START READING PASSAGE
Enthusiasm glowed at the 47th conference of the Association for Baha’i Studies—North America (ABS), Aug. 4–6, 2023, in Atlanta. It was the association’s first in-person conference in four years, since before the COVID-19 pandemic, and people all around were renewing connections and making new friends throughout the weekend.
The weekend conference attracted about 1,900 people to the Crowne Plaza Atlanta Perimeter, one of the highest on-site attendance counts since the gathering began to be held annually nearly half a century ago in a variety of U.S. and Canadian cities.
And their eagerness wasn’t just for the sake of the single three-day event. Year-round, the ABS fosters groups of varying sizes that engage in learning together about focused concerns in society. At the conference, people involved in these initiatives had chances to more widely share their efforts to give the Baha’i teachings an increasing presence in the world’s body of knowledge.
For instance, several breakout presentations at the past few conferences were planned by reading groups of varying sizes, sharing the insights they have collectively developed by examining published books or articles in areas where they have training or interest, and examining their principles in light of Baha’i teachings and their own experiences. At the 2023 conference, reading groups offered about two-fifths of the breakouts, exploring reinvention of organizations, reimagining of diplomacy, Baha’i views of chaos theory and complexity theory, and more.
Lessons learned from these and other groups are being monitored by the ABS’ Committee on Collaborative Initiatives. As Derik Smith, member of the ABS Executive Committee, said at a plenary session, “We think of all of you as potential collaborators.”
How is that collaboration going to keep developing? This 2023 conference came 10 years after a July 24, 2013, letter from the Universal House of Justice to the National Spiritual Assembly of the Baha’is of Canada, which sponsors the ABS. That major letter outlines a vision for development of Baha’i scholarship, one that creates room for a widening range of people to contribute to creating knowledge that helps build a just and peaceful world.
END READING PASSAGE
• WHAT YOU ARE ASKED TO DO:
Copy the stretch of the ABS conference article from "Enthusiasm glowed at" through "and Canadian cities.", swapping "Enthusiasm" for "Excitement". The rows have nothing to do with the ABS conference article.
START INFORMATION SHOWN
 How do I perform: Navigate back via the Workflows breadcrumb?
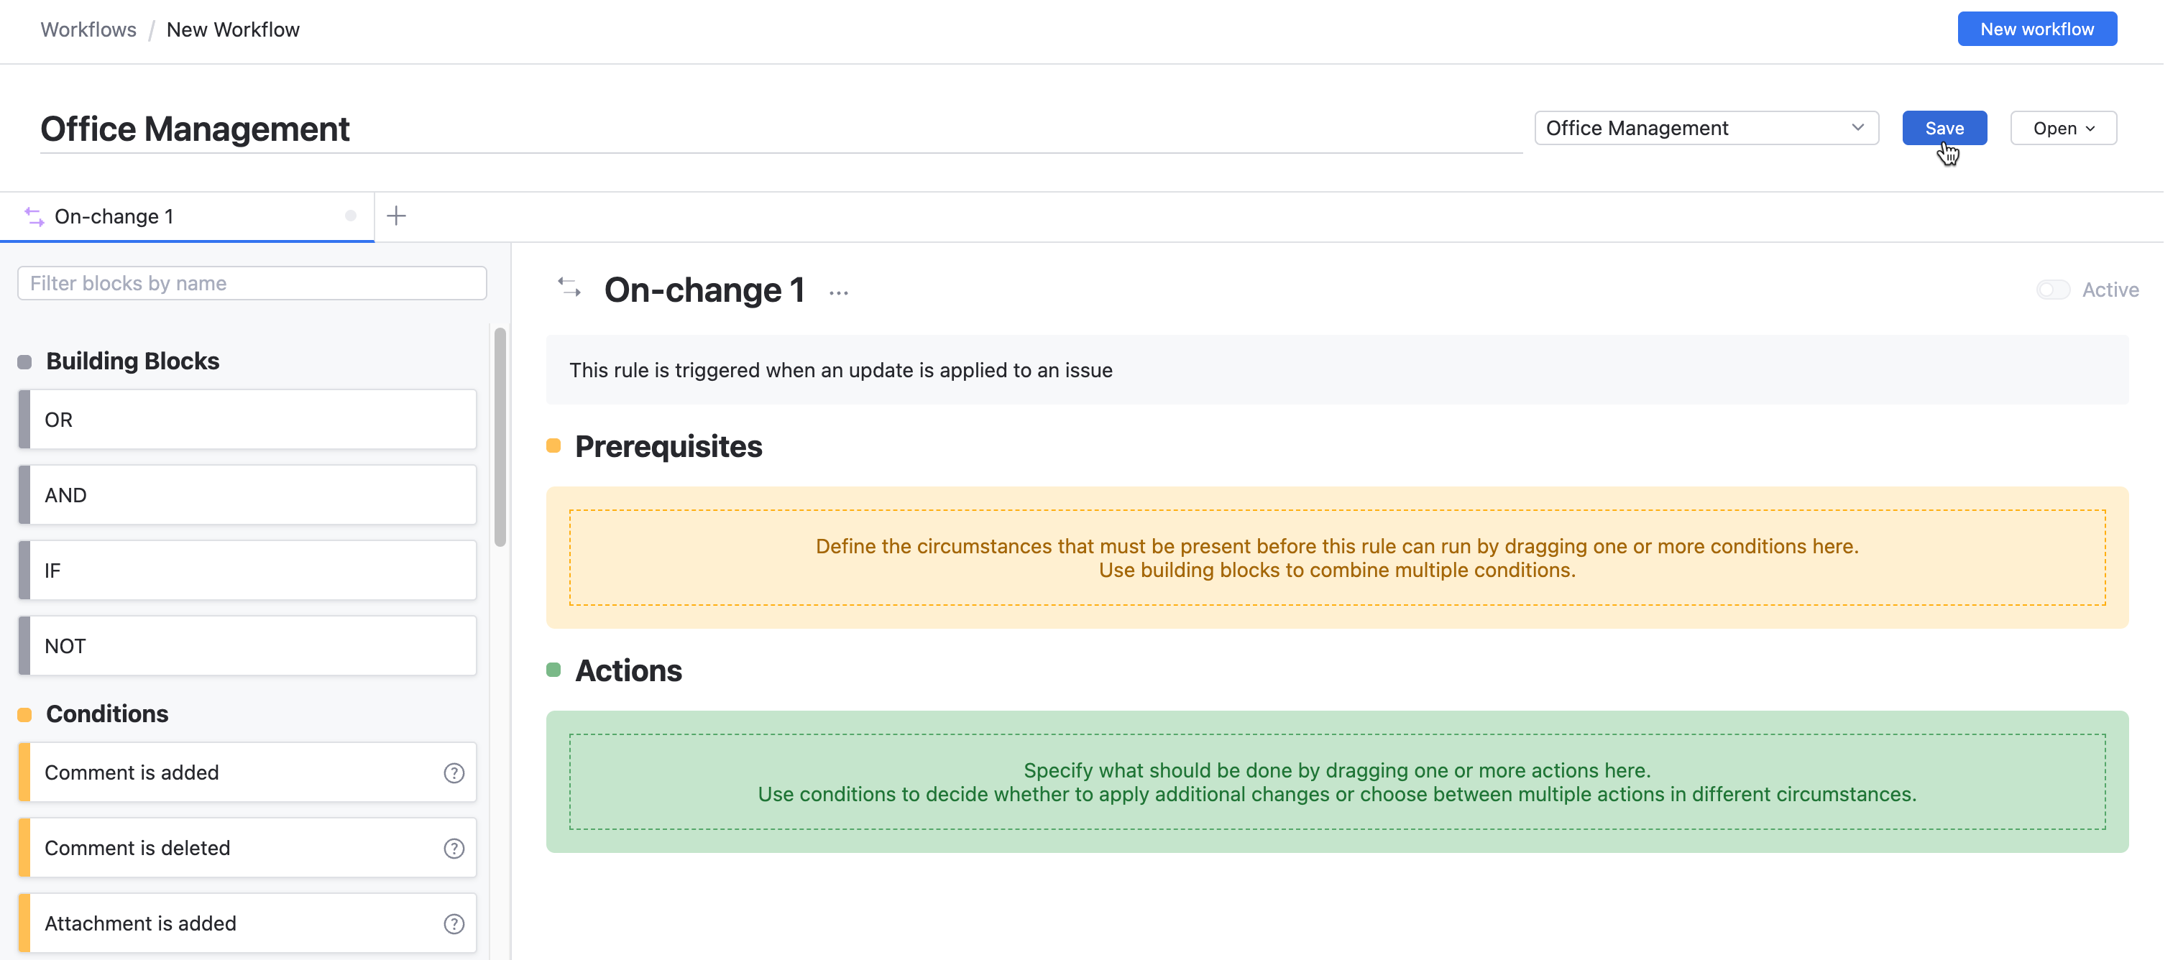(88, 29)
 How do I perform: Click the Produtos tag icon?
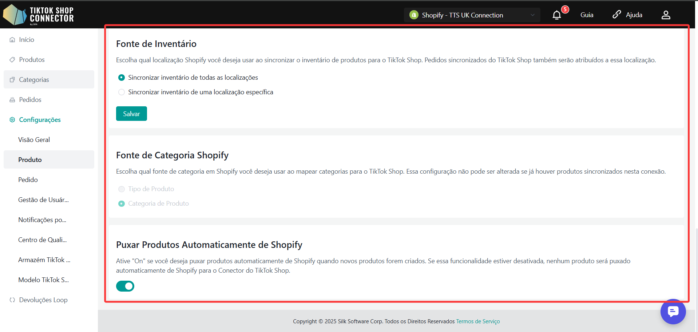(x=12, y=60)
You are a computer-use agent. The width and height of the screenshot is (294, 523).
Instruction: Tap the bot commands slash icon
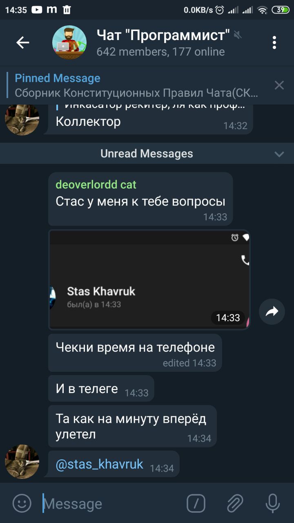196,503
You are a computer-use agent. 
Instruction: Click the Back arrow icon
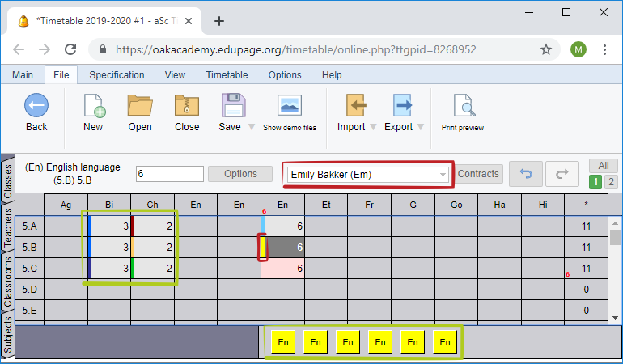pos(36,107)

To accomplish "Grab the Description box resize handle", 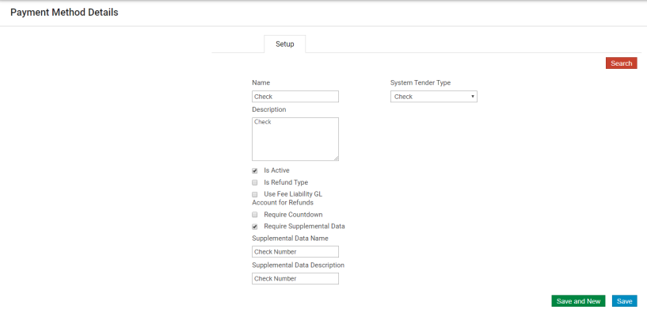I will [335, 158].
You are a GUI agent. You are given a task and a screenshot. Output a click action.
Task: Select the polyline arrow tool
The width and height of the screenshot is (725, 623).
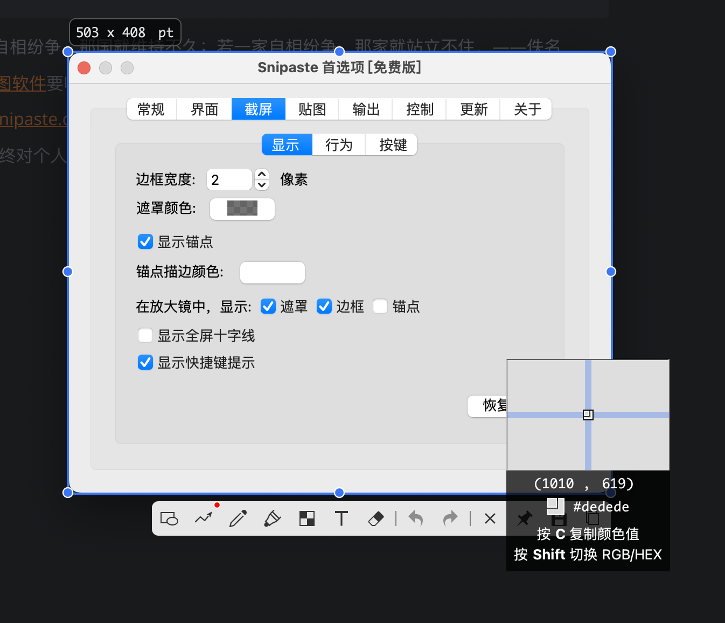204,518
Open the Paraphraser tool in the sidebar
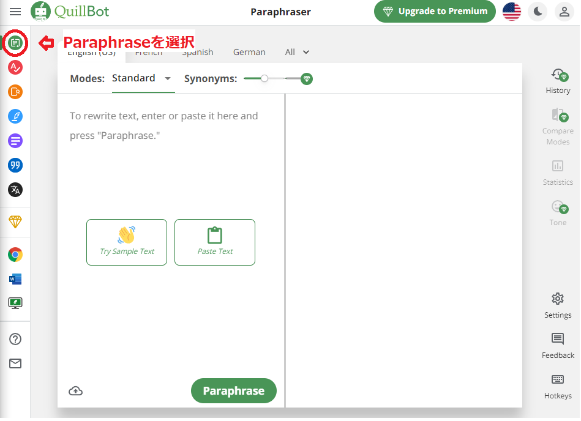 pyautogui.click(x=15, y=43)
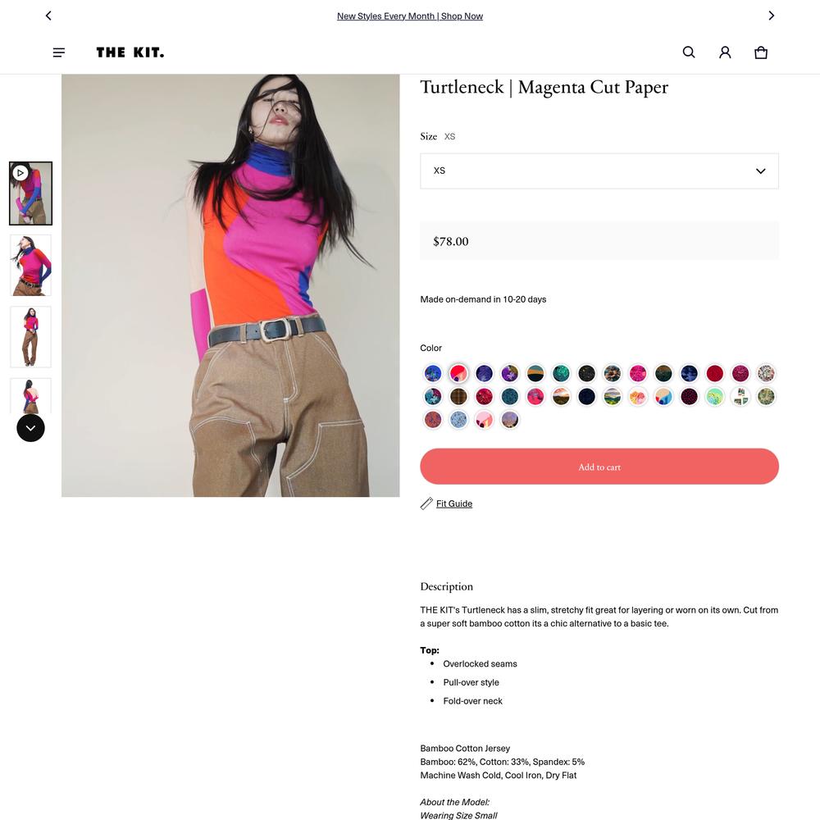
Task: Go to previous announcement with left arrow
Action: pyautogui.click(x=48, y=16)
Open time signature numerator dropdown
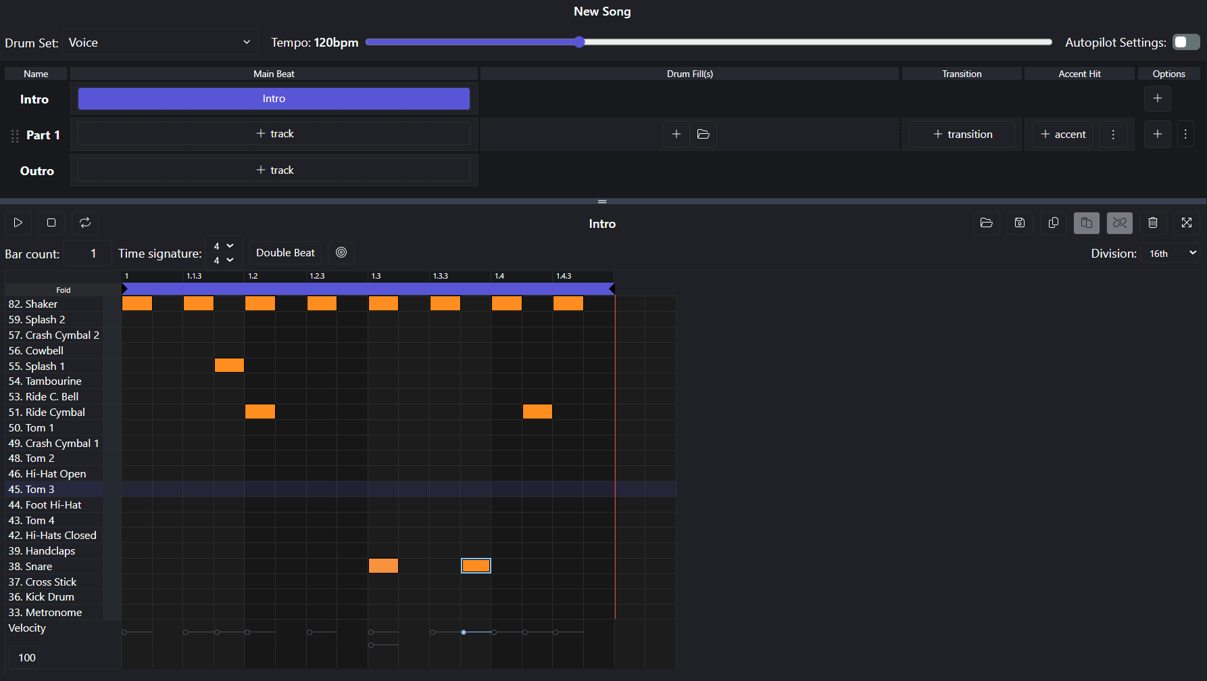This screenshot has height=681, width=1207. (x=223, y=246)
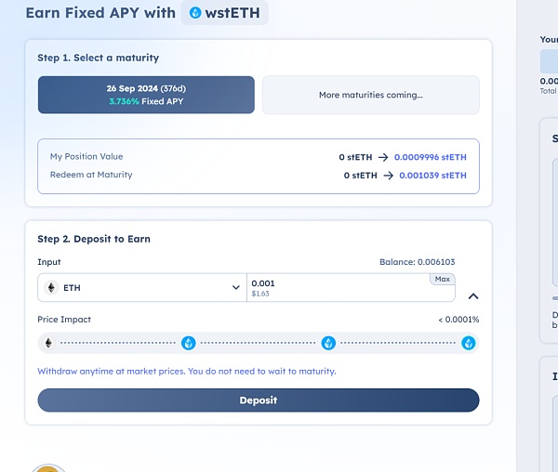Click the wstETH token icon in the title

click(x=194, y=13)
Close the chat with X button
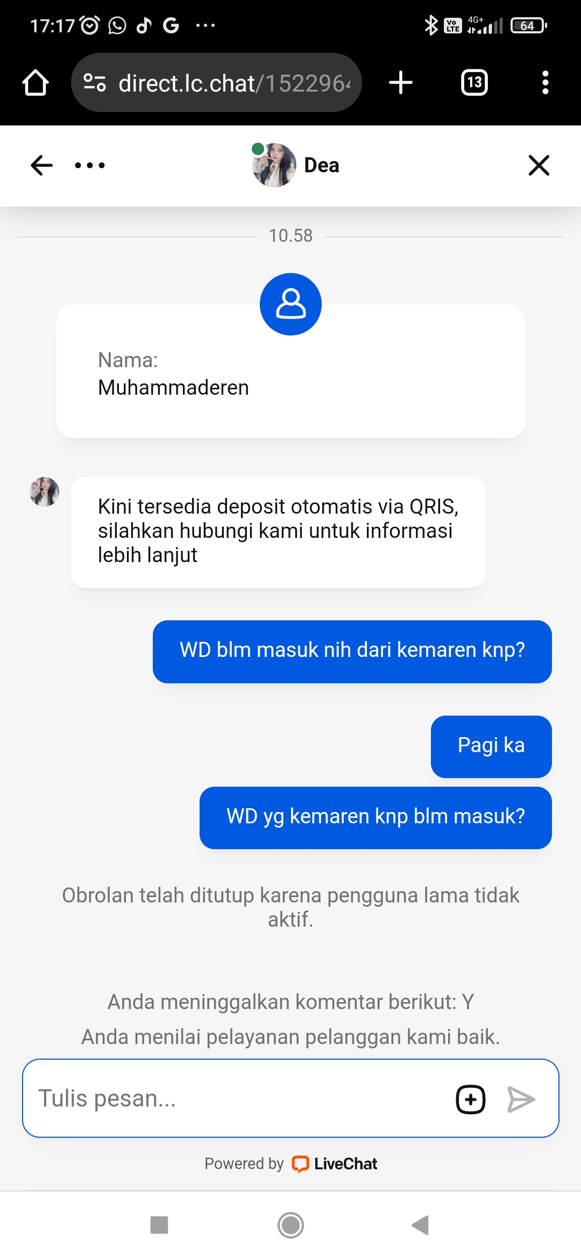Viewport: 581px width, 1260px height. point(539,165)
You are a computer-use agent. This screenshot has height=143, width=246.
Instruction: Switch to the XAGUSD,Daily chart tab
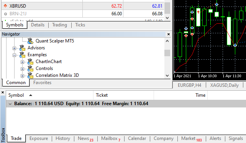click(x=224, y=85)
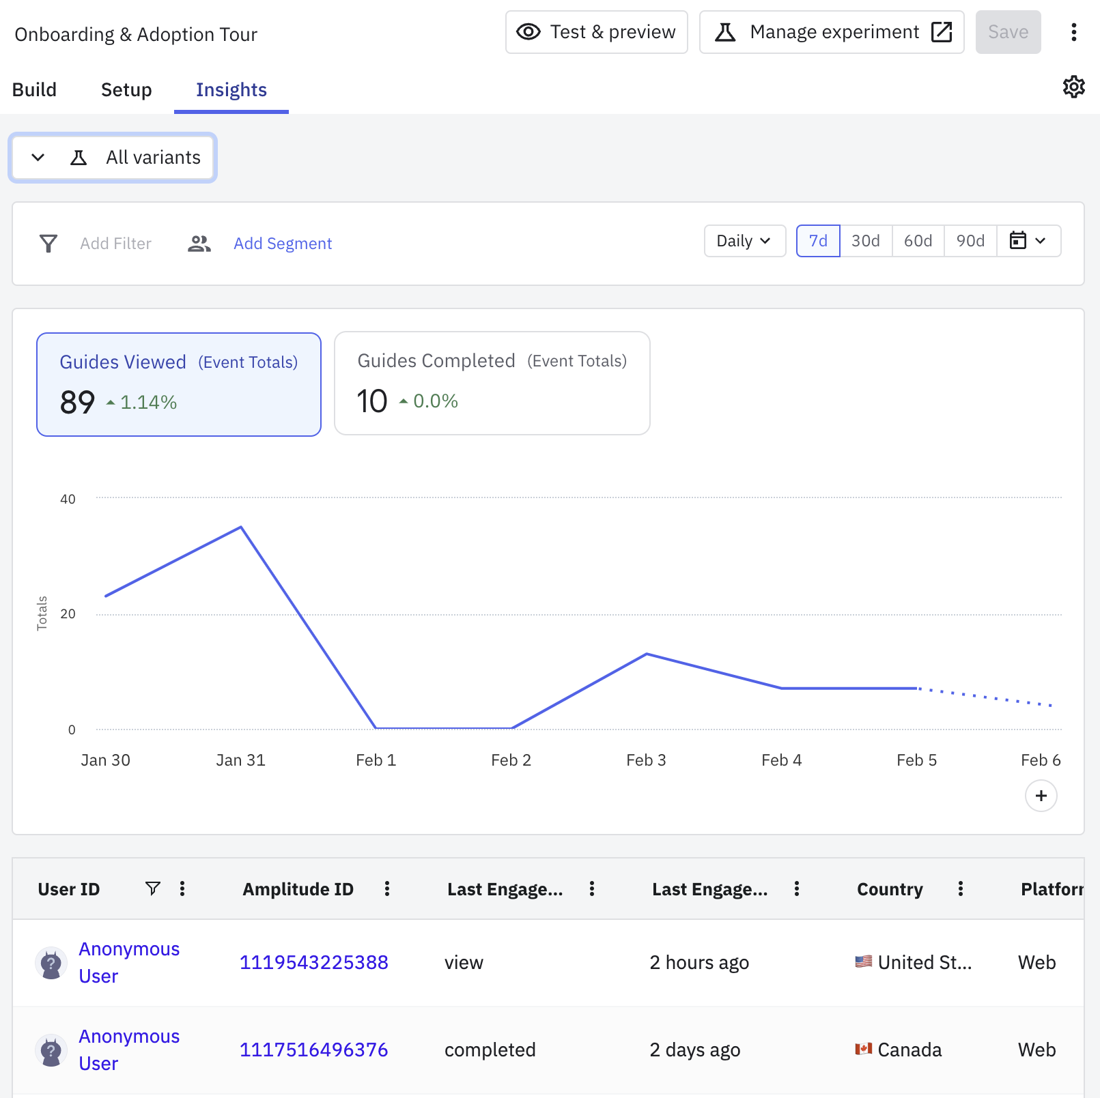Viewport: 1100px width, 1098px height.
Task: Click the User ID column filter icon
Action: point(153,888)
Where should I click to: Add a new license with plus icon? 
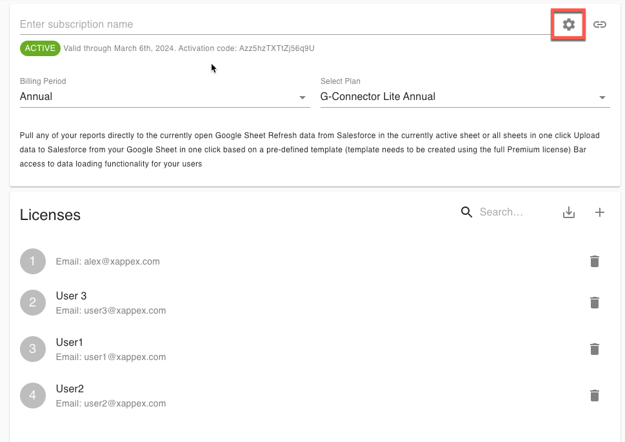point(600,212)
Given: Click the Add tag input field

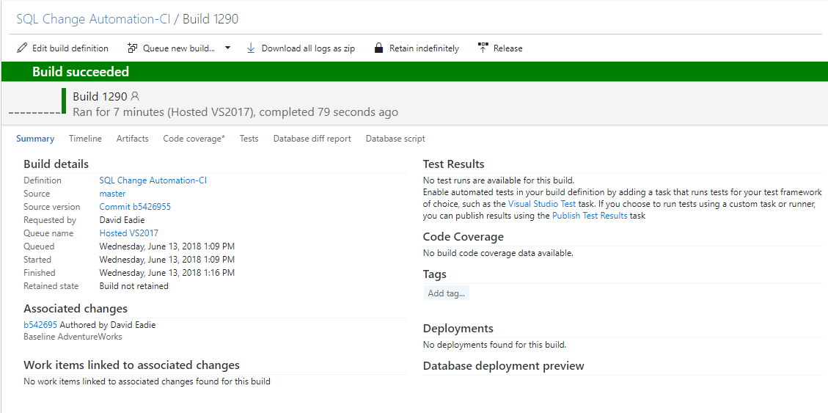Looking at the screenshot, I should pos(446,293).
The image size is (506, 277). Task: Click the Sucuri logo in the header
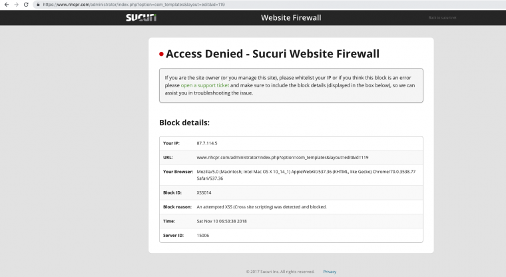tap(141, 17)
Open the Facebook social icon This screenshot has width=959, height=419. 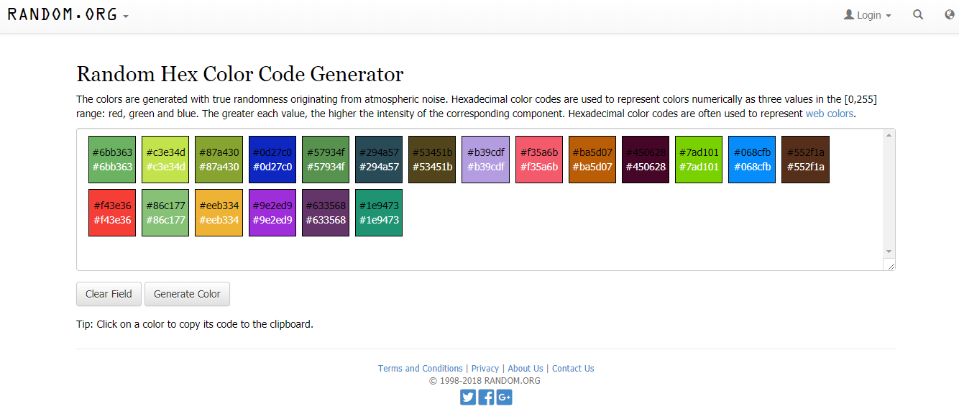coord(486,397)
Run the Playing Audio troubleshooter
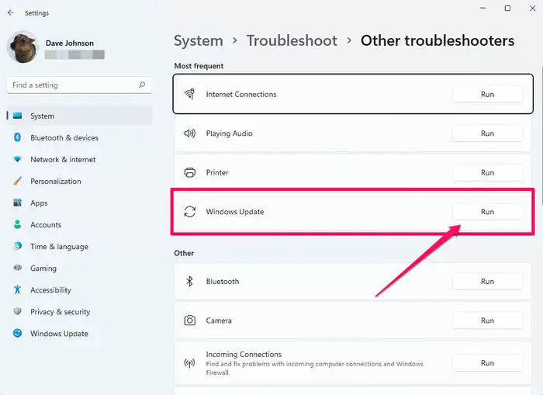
END INFORMATION SHOWN
• TASK RESPONSE:
Excitement glowed at the 47th conference of the Association for Baha’i Studies—North America (ABS), Aug. 4–6, 2023, in Atlanta. It was the association’s first in-person conference in four years, since before the COVID-19 pandemic, and people all around were renewing connections and making new friends throughout the weekend.
The weekend conference attracted about 1,900 people to the Crowne Plaza Atlanta Perimeter, one of the highest on-site attendance counts since the gathering began to be held annually nearly half a century ago in a variety of U.S. and Canadian cities.